The main goal of the first Japanese tourists was to spend their pent-up savings on foreign luxury items that were not available or were prohibitively expensive at home. They wanted quality liquors, perfumes, watches, pens, jewelry, and leather goods. “The ones who came out in the very beginning were these hicks, these
noukas,”
said Feeney. “They would walk into the store, open their belt, drop their pants, reach into their crotch and pull out a pile of yen. This was cash they had in the house.”
From his military service in Japan, Feeney was aware of the complex Japanese gift-giving culture, which employed thirty-five words to describe the act of giving.
Senbetsu
was the custom of giving money to departing travelers, and
omiyage
the reciprocal buying of presents for bosses, colleagues, family, and friends. Whenever a Japanese citizen went abroad, bosses, clients, and a range of friends would provide cash for the journey, creating an obligation for the traveler to bring back a present. Also at
oseibo,
year's
end, and
ochugen
, midsummer, employees received envelopes stuffed with money. Standing behind the counter in Honolulu airport, Feeney learned more about how it worked. He would see a Japanese business type buying fifteen lipsticks for his staff, a leather purse for a junior worker, a watch for a big boss, and a bottle of whisky for a supervisor or family friend.

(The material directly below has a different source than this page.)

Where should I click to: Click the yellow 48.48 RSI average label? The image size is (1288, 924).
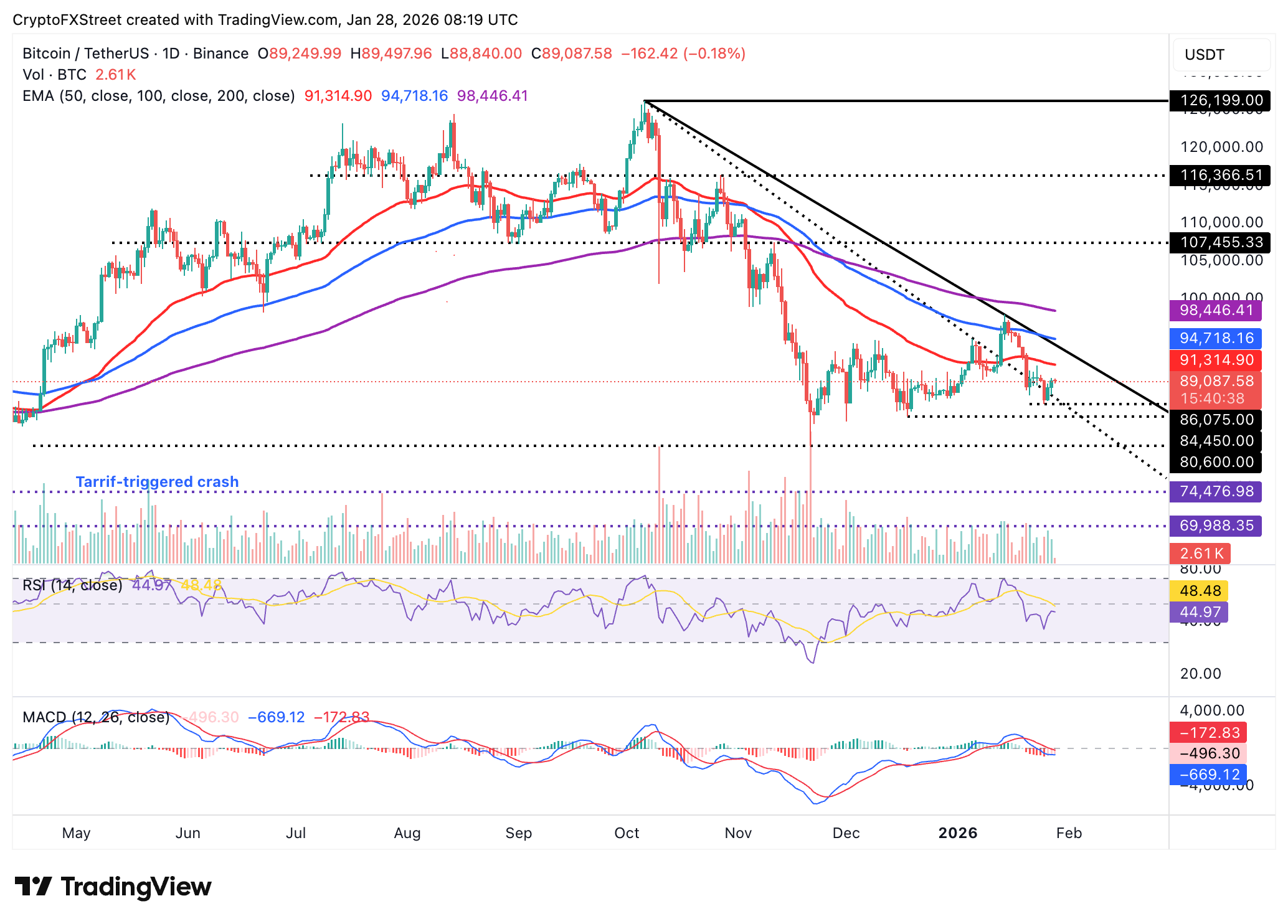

As more and more Japanese crowded around the counter of the little store, Feeney signed up for early morning classes five days a week with a Japanese teacher, Tachi Kawa, to brush up on the Japanese he had studied in military service. He memorized phrases and was soon able to handle customers in their own language. He insisted that anyone working behind the counter speak Japanese to the customers. Some of the salesgirls were natives of Japan who had married American ex-servicemen. They marshaled themselves behind the tiny counter when the Japanese planes were due. “I used to stand in the middle of the girls and line them up like last night's game when they were ready to take a free kick,” said Feeney. They were squeezed so tight he would joke, “Don't put on any weight.”

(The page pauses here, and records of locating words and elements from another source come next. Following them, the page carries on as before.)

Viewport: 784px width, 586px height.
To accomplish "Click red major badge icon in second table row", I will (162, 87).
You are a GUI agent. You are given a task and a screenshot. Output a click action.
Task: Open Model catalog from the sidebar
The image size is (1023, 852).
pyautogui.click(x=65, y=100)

Feeney organized a system of red-dot specials so the sales assistants got commissions for pushing merchandise with the best markup. “If you have a sloppy display you have a sloppy customer,” he told the staff. “And selling to customers is like catching flies. If you snap, then the fly is dead.” He trained the girls “but some of them trained us,” said Feeney. “We had one girl who, after selling six $50 pens, would say, ‘Is that all the friends you've got? If I were you I would buy six more, and better, pens at $65 each.'” One hard-as-nails Japanese assistant was so good at selling that the Japanese customers often went out not knowing what they had bought. A customer came back once to complain that the cigars he had bought were difficult to smoke because they had holes in them: Rather than admit they had been eaten by worms, she convinced him that the perforations signified high quality.